Inclusion: Inclusion in decision-making is crucial in basic motivation as it dignifies an employee. Obviously, there are different levels of inclusion and it is a manager’s job to identify the acceptable level of inclusion of an employee.
Take a high school as an example. The janitor will not be included in any academic and financial planning, but he could be included in the determination of the cleaning routine schedule and the procurement of cleaning supplies. A new history teaching fellow will not be included in curriculum planning, but should have input in the day-to-day lessons plans for the classes he helps with. When he becomes a full-time, history teacher, he is then included in broader history curriculum planning; many years later, as the head of the History Department, he is included in discipline-wide curriculum planning.
Obviously, it is much easier to determine someone’s inclusion when higher up the ladder, but it is crucial for a manager to identify areas of inclusion for new or less skilled employees. Proper inclusion does not only improve efficiency – an employee can provide specific knowledge regarding his tasks – but, more importantly, allows the employee to feel pride and inclusion in the larger aims of the organization or firm.
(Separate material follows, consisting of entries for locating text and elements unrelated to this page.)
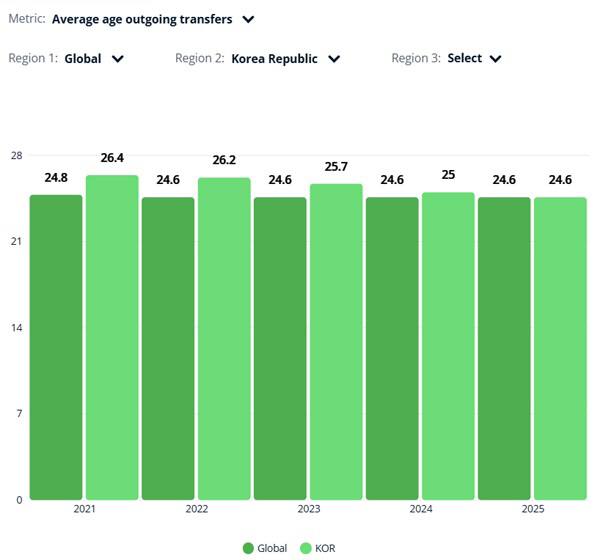Viewport: 600px width, 560px height.
Task: Click the Average age outgoing transfers label
Action: pos(142,19)
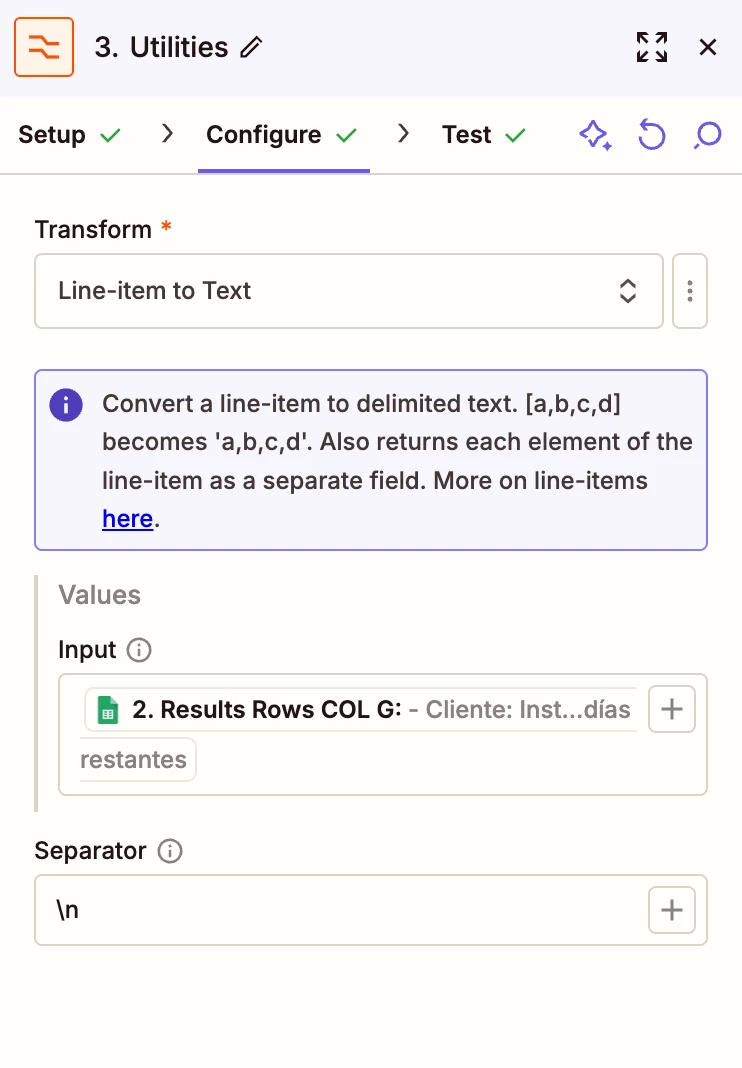Follow the 'here' line-items link
Viewport: 742px width, 1068px height.
pyautogui.click(x=127, y=519)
Praise: Praise, on the other hand, constitutes the harder aspect of employee motivation; you can’t delegate praise like we just did with decision-making. Instead, praise is a behavior that a manager must deftly employ without coming across too structured. Furthermore, praise must be on an individualistic level. For instance, a monthly lunch to praise and thank 50 employees is a nice perk, but does not actually praise any of the individuals. While managers will most often receive the credit for a finished product or idea, the manager has a responsible to individually praise the employees that helped in this creation. Not acknowledging an employee’s role in a process will discourage initiative. Why would an employee bother thinking out of the box if he doesn’t get any credit from his immediate superior?
Related: Building a Productive Work Team
Bottling up effective employee motivation into two steps oversimplifies the complexity of employee motivation. Let this post, then, serve as a start and as a reminder that employee motivation is of the utmost important and must be consciously and adeptly planned for.